# Sealing pipe penetration



## Daniel Michael (May 26, 2013)

I have a water pipe underground that enters through the basement wall that leaks around the pipe when it rains. The leak stops sometimes once the ground is saturated. Foam sealant was originally used. I have dug down to the pipe and am seeking the best diy method to fix. After much web searching I may do foam again around the pipe, fill in dimple with hydraulic cement, then roofing cement, 6 mil plastic, roofing cement again, and another 6 mil plastic. Now, I wonder if I should fill hole with the clay soil, sand, or gravel to facilitate drainage?


----------



## jwal10 (Jun 5, 2010)

Clay soil, sloped away from foundation. Unless there is a drain pipe around the foundation, then refill with the same as was used. Me, I would use non shrink grout, it is what we used for all penetrations at the water treatment plant and vaults. Fill the void and then 3 thin layers, inside and outside, cone it out close to the pipe (thicker at pipe, tapering out onto wall, applied like drywall mud....James


----------



## wharton (Oct 9, 2011)

You are probably overdoing it with all the foam, and tar layers. I was a builder for decades, and found that leaks from this area are pretty uncommon. The reason is that most well drillers and plumbers drill a hole through the wall, then pack the pipe with hydraulic cement. The reason you have a leak is that the foam is neither ridged, nor flexible enough to do the job properly. As the ground settled, the pipe shifted and the foam could not maintain the seal. Hydro cement will create a permanent, tight seal. Clean the old opening out, wet it until it's damp, and pack cement in tightly with a margin trowel. I have permanently stopped flowing water through holes in a concrete foundation with this stuff.


----------



## Daniel Michael (May 26, 2013)

From my web searching these leaks are very common and also very common for hydraulic cement to eventually fail.


----------



## paqcrewmama (Oct 6, 2012)

Got the same issue at the cabin but that issue isn't quite at the top of the list yet. The hole in our basement seems to be from a discontinued pipe from the older well. It's down about 5 ft from the surface. Can it just be sealed from one side or do you absolutely have to dig down to to access both sides to seal?


----------



## wharton (Oct 9, 2011)

Daniel Michael said:


> From my web searching these leaks are very common and also very common for hydraulic cement to eventually fail.
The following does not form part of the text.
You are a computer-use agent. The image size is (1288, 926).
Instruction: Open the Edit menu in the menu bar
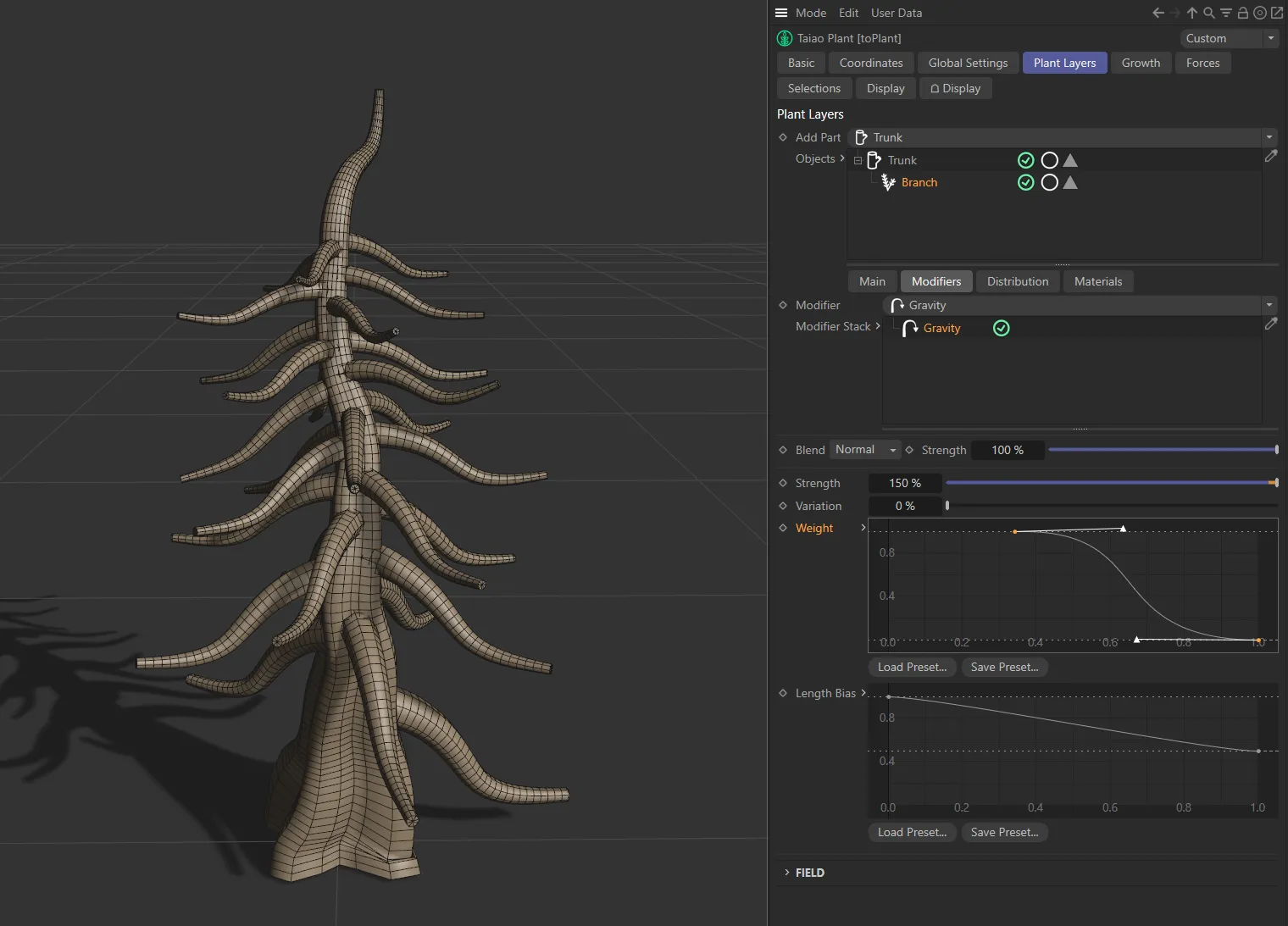(848, 13)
 In thirty years I have repaired exactly one, and it was a slow weep. As for hydro cement failing, I'm quite skeptical of that claim. Most failure of products like this is directly attributable to user error. Clean fresh powder, proper mixing, a clean damp surface to apply to, and it will be working well long after you and I are gone. 

A "web search" of this problem probably misses the two real issues. First the product being dismissed as failing is probably plain old mortar, which is pretty indistinguishable from hydraulic cement to the average homeowner. Second, mortar used in this application will typically fail, since a successful mortar patch is tough to do. The area needs to be clean and nearly wet, and the area needs to be rewetted for several days to prevent the substrate from sucking all the moisture out of the mortar, until it has a chance to cure. Patching a dry dirty masonry wall with mortar is just a waste of time.

The OP is doing his "due diligence" in searching for answers to the problem. Unfortunately, this results in a common problem when attempting to help on a DIY forum. That being, too many homeowners tend to over research and falsely reach the conclusion that the best way to kill an ant is to use a shotgun. In his case, a quick, inexpensive, repacking of the penetration, using hydraulic cement will resolve the issue. The other issues that might need to be addressed is proper slope of the exterior grade at the area of the leak, and addressing gutters and storm water management surrounding the house. Other ideas like multiple seals of tar and poly, or attempting to backfill a limited area with a more suitable fill, are probably a waste of time and money.


----------



## 1shotwade (Jul 9, 2013)

Daniel Michael said:


> I have a water pipe underground that enters through the basement wall that leaks around the pipe when it rains. The leak stops sometimes once the ground is saturated. Foam sealant was originally used. I have dug down to the pipe and am seeking the best diy method to fix. After much web searching I may do foam again around the pipe, fill in dimple with hydraulic cement, then roofing cement, 6 mil plastic, roofing cement again, and another 6 mil plastic. Now, I wonder if I should fill hole with the clay soil, sand, or gravel to facilitate drainage?


A couple months ago Mom's water line broke underground. We had a guy come in and dig a new trench and put the new line in. He knocked a pretty big hole in the basement wall so after everything was done he took a bag of hydraulic cement and just through it into the trench at the hole in the wall and backfilled.No leaks yet.


Wade


----------